De la misma manera, aduce que la demandada pretende cobrarle un impuesto inexistente, porque el hecho imponible definido en el art. 2º de la ley I-620 refiere a la descarga de “cajones” de langostinos frescos y enfriados con hielo en buques fresqueros y no al desembarco de “cajas” o “contenedores” de langostinos congelados, desestibadas de los congeladores, envases estos últimos que –según arguye– no son mencionados en la norma como objeto del hecho imponible.

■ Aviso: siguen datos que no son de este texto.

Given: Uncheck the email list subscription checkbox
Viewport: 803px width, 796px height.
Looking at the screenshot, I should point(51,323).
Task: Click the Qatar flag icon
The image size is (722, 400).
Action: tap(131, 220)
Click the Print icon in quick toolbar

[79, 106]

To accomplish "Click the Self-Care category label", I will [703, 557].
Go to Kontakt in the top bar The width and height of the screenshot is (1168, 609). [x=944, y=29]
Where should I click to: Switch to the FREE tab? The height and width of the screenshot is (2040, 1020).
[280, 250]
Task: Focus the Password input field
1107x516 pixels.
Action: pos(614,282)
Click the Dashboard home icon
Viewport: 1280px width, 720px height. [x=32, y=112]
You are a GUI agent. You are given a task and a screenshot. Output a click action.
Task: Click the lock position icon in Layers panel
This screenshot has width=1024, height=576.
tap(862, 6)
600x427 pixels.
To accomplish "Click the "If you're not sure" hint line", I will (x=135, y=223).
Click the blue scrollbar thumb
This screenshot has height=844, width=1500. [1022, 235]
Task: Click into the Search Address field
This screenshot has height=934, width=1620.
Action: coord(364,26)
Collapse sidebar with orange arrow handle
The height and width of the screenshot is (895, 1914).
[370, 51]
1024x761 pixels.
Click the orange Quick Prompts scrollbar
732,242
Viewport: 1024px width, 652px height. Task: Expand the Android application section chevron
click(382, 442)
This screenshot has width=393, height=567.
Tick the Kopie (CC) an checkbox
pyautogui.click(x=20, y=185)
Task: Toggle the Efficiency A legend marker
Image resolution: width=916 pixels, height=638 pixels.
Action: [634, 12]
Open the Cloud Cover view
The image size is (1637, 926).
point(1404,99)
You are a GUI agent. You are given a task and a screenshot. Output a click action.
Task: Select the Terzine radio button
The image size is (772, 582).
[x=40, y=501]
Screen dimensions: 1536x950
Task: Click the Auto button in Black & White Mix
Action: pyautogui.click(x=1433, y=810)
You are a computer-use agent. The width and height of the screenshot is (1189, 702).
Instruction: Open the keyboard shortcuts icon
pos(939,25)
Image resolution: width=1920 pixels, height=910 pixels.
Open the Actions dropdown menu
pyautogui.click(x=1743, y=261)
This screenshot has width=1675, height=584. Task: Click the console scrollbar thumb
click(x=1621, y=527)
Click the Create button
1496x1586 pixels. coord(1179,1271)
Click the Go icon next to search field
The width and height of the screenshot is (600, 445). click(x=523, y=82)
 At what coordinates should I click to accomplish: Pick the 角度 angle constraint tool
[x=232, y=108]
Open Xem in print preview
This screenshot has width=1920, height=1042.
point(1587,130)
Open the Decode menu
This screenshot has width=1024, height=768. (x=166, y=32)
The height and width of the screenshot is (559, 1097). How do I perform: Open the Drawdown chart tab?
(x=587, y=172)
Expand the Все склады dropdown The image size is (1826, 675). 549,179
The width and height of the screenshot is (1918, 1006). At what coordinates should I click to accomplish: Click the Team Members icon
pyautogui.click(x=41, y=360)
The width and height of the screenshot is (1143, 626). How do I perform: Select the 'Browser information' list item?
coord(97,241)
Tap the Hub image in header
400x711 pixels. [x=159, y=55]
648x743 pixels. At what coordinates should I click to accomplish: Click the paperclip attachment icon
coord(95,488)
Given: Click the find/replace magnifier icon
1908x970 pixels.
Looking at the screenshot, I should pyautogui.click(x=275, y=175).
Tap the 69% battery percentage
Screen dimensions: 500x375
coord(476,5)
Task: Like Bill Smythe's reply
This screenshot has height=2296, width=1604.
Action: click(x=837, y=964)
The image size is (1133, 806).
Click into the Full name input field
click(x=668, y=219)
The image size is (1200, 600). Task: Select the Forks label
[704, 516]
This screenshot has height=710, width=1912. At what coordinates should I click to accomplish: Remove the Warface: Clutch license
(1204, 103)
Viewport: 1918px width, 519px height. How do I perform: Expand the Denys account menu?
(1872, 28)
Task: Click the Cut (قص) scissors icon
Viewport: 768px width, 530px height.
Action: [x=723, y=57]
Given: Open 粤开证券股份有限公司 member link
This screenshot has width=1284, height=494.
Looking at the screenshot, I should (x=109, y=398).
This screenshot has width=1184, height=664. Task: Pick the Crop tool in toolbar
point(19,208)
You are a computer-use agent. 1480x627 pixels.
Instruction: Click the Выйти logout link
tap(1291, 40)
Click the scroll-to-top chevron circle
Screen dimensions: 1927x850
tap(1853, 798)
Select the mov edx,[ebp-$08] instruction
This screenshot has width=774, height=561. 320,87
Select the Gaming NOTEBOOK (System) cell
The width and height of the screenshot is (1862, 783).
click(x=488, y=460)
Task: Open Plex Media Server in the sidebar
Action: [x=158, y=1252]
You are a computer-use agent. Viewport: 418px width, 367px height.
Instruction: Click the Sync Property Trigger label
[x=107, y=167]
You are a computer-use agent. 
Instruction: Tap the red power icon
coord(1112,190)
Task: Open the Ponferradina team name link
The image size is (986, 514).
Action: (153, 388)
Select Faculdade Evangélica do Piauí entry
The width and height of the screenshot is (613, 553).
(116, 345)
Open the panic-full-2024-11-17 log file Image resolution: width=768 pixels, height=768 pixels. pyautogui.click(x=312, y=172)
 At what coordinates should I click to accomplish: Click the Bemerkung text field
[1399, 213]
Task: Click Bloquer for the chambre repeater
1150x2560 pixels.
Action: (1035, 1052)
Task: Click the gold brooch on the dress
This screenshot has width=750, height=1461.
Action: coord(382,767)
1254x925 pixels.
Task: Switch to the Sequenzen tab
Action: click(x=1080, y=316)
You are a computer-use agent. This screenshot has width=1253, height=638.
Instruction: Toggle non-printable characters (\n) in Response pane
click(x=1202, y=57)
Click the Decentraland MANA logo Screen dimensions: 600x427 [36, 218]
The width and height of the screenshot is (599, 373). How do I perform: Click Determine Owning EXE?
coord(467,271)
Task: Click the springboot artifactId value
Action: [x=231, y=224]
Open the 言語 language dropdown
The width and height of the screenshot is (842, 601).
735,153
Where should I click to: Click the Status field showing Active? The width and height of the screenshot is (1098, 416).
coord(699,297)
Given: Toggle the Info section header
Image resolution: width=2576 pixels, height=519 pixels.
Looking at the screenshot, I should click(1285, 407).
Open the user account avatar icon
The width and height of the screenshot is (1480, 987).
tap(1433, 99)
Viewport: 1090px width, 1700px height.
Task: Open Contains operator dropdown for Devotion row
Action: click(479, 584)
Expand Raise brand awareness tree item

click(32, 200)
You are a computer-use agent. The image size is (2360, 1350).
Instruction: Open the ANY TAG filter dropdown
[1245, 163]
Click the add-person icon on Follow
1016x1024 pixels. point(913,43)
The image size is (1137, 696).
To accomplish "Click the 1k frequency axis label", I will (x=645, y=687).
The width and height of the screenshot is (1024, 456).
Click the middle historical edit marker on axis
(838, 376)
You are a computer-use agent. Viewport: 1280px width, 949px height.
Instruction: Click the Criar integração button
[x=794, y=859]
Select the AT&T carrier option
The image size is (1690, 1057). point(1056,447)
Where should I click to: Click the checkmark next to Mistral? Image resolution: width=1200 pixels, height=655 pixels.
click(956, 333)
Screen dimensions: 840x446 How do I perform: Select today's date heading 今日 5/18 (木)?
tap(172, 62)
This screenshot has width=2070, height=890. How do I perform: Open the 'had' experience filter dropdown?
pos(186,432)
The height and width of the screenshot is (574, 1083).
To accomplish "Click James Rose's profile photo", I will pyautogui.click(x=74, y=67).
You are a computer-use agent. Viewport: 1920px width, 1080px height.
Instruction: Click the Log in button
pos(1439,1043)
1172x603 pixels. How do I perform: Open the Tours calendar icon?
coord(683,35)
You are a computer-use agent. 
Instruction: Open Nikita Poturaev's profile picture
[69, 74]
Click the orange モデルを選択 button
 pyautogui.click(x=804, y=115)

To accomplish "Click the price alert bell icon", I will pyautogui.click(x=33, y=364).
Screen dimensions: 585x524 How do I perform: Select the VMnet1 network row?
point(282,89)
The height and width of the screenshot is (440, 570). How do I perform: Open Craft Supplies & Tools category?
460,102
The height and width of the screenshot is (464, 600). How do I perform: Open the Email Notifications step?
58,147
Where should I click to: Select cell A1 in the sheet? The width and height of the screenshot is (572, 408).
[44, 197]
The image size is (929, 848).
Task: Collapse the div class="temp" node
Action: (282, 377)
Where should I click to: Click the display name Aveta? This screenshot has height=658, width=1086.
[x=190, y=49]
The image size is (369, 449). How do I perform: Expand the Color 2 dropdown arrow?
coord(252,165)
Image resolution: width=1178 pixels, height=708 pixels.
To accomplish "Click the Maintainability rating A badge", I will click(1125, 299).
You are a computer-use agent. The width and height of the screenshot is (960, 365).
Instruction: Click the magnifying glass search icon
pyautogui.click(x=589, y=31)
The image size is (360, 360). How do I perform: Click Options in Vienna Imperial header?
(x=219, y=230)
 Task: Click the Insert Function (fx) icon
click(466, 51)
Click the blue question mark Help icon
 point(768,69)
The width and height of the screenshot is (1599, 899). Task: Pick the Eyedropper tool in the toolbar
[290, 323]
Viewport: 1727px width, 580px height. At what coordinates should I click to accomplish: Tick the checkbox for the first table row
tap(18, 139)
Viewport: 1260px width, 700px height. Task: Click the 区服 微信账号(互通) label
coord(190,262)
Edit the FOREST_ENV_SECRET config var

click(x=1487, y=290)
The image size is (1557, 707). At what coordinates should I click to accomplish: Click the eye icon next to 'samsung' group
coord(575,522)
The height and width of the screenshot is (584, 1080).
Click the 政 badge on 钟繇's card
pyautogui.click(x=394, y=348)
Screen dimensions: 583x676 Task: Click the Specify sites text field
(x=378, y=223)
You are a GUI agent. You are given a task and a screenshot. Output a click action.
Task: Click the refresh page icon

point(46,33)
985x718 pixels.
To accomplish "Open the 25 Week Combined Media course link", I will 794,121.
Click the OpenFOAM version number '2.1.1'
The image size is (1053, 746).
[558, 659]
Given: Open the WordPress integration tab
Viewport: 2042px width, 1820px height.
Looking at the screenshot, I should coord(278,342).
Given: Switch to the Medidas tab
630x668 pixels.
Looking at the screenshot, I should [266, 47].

Con relación a la invocada afectación del denominado “Régimen Federal de Pesca” (ley 24.922), afirma que la Provincia del Chubut se adhirió a él, sin reservas, mediante la sanción de la ley provincial XVII Nº 59, y que dictó su propia Ley General de Pesca Marítima, reconociendo la obligación de conformarse al régimen federal (art. 20, ley IX-75), de modo que concluye en que la ley I-620 (sus modificatorias y reglamentos) consagra un impuesto en contraposición con las normas federales y provinciales citadas.

También dice que el tributo violenta el régimen de coparticipación federal de recursos fiscales (ley 23.548), dado que resulta análogo a otros impuestos nacionales coparticipables y se proyecta sobre la exportación de la mercadería.

Estas cuestiones, cuya consideración la interesada reclama para el sustento jurídico de su propia posición, no pueden ni deben ser examinadas en su alcance y sentido por este Tribunal, por la vía pretendida, sin violentar el principio federal antes recordado.

7º) Que ello no obsta a la tutela que esta Corte eventualmente pueda dar a los aspectos federales que el litigio pudiera comprender, la que debe procurarse por la vía del recurso extraordinario y en la medida en que la decisión de los jueces provinciales afecte el interés de las partes (Fallos: 277:365; 310:2841, entre muchos otros).

El juez Rosatti suscribe la presente en la localidad de Santa Fe, Provincia de Santa Fe, en virtud de las medidas de aislamiento social preventivas dispuestas por las autoridades nacionales.

Por ello, y oída la señora Procuradora Fiscal, se resuelve:

Habilitar días y horas inhábiles del día de la fecha exclusivamente a los fines del dictado de la presente sentencia.

Declarar la incompetencia de esta Corte para conocer en la causa por vía de su instancia originaria. Notifíquese y comuníquese a la Procuración General de la Nación. – Juan C. Maqueda. – Horacio Rosatti. – Elena I. Highton de Nolasco.